A study found that methylphenidate use is associated with an increased risk of suicide attempt in adults up to 40 years old.
The study, a population-based matched cohort design, investigated potential associations between methylphenidate and depression, suicide attempt, and overall mortality. The researchers stated that they wanted to explore effects of methylphenidate because it is one of the most commonly prescribed medications for both children and adults for attention-deficit/hyperactivity disorder (ADHD); it has been connected to serious psychiatric and cardiovascular adverse events; some clinicians also believe the properties of methylphenidate mean the drug has the potential to induce psychotic symptoms and disorders.1
In the study, the researchers pulled from a pool of 97,198 participants within the Integrated Primary Care Information system database in The Netherlands, identifying 8905 adults who started methylphenidate and matching each set of 1 individual prescribed the medication to 10 individuals who were not taking the medication based on factors including age, sex, and prescription date.
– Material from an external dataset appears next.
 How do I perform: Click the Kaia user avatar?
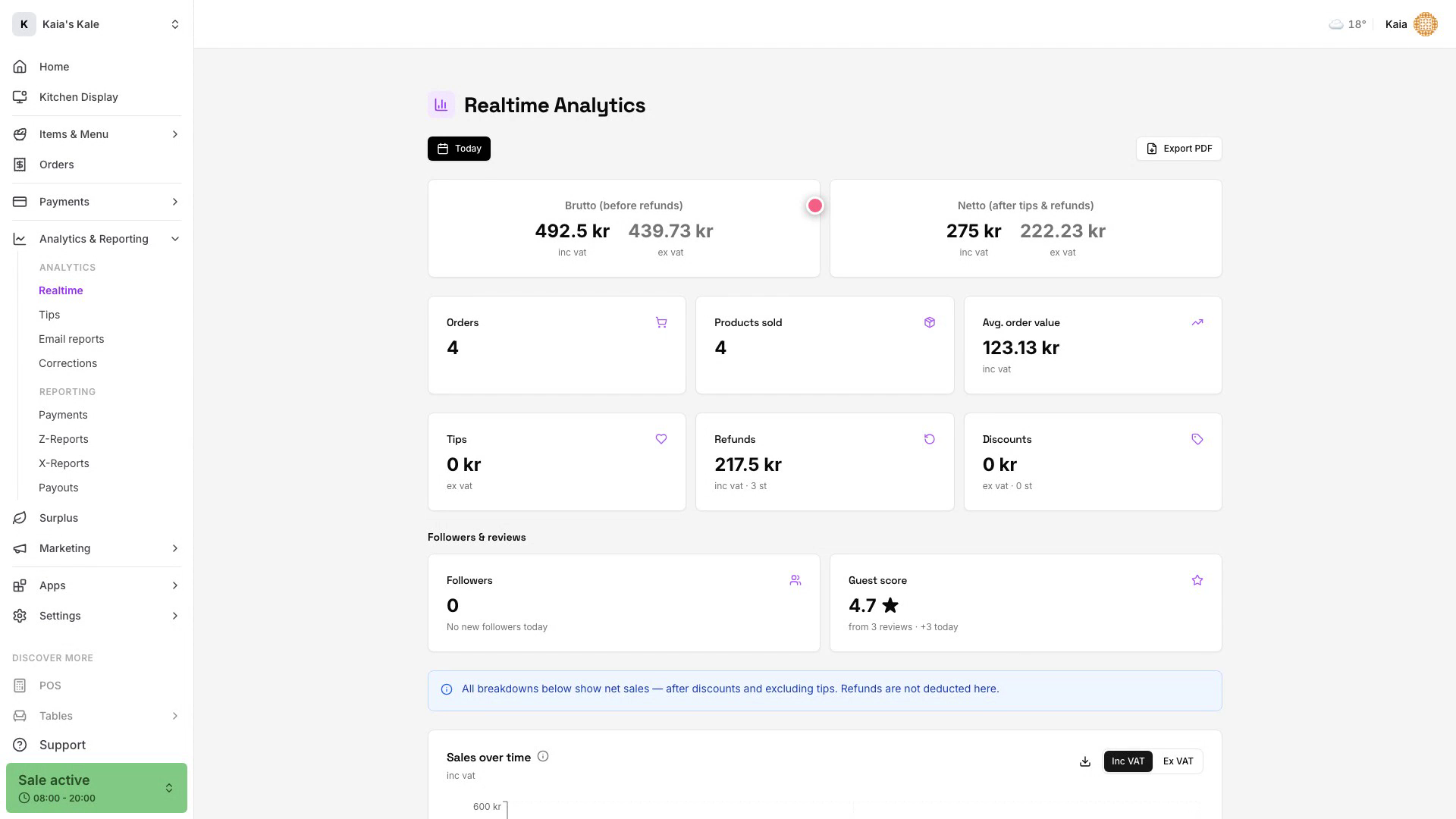pyautogui.click(x=1425, y=24)
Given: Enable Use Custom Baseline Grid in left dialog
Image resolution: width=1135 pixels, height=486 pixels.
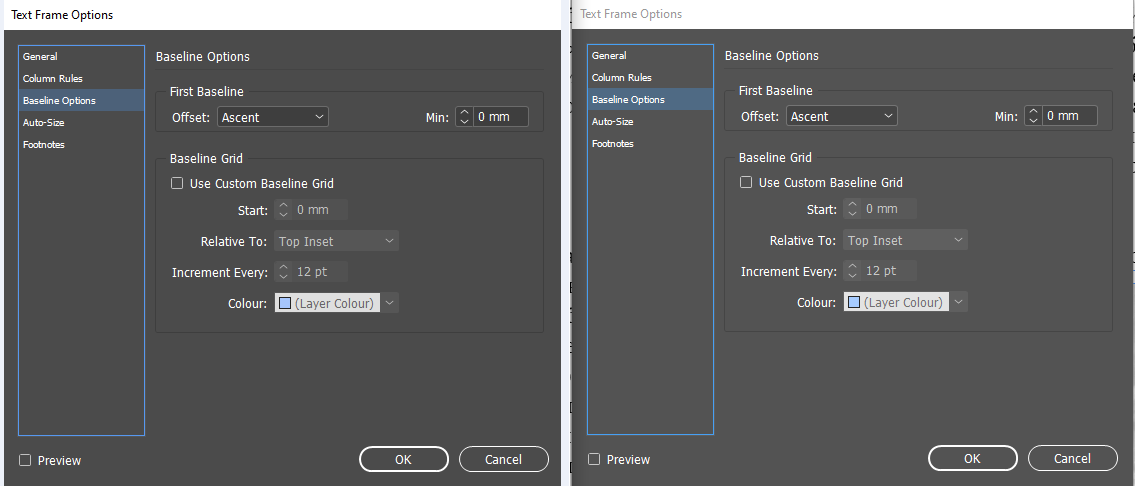Looking at the screenshot, I should tap(177, 183).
Participants were 54% male and 64% within the age group of 18 to 40 years. The methylphenidate group showed a significantly higher prevalence of substance use and history of psychiatric comorbidity compared to those who were not taking the medication. The researchers analyzed the participant pools for risk of development of each psychiatric event (expressed as HR) with 95% CI, which they adjusted for relevant confounders using methylphenidate as a time-dependent determinant. They also adjusted for intervention, or “intention to treat.”1
They found during follow-up that depression, psychosis, and psychiatric disease in the patient’s medical history were no longer significant after adjustments for alcohol abuse, substance abuse, and psychiatric disease in the medical history. The risk of suicide attempt, however, still showed a significant increase after full adjustment (HR 2.0; 95% CI 1.1 to 3.6) and was the highest in women and the age group of 18 to 40 years. They identified 168 cases with a notification of suicide within the patients’ medical records and noted that 117 of these cases were suicide attempts, 16 of which were successful, and 51 cases involved suicidal ideation, fantasies, or tendencies.1
For risk of overall mortality, the researchers identified 1027 cases of death and validated them within the patient history to distinguish dates and causes. Of these 1027 cases, they verified that 19 were suicides and that 30% of all deaths occurred within 80 days after the start of methylphenidate use. The unadjusted risk of overall mortality showed a strong increase (HR 7.5; 95% CI 6.3 to 8.9) but, after full adjustment, dropped to a significant 30% risk increase (HR 1.3; 95% CI 1.1 to 1.6).1
“Especially the strong association with death in our study is striking,” the researchers wrote. “The risk increase of death was genuine but mainly explained by confounding by the indication palliative care because from validation of the medical records, it became clear that this risk increase was largely explained by starting methylphenidate in depressed or extremely tired patients in their latest phase of life. Because regular antidepressants take 6 to 8 weeks before they exert their therapeutic effects, they may be too late for treating depression in the last weeks of life, and then psychostimulants may help.”1
The researchers concluded that, “there is an increased risk of suicide attempts in adults up to 40 years of age after starting methylphenidate, and this risk should be carefully considered before prescribing to this group.”1
1. Stricker B, Cheung K, Verhamme K. General practice database on mortality in adults on methylphenidate: cohort study. BMJ Open. 2022;12(8):e057303.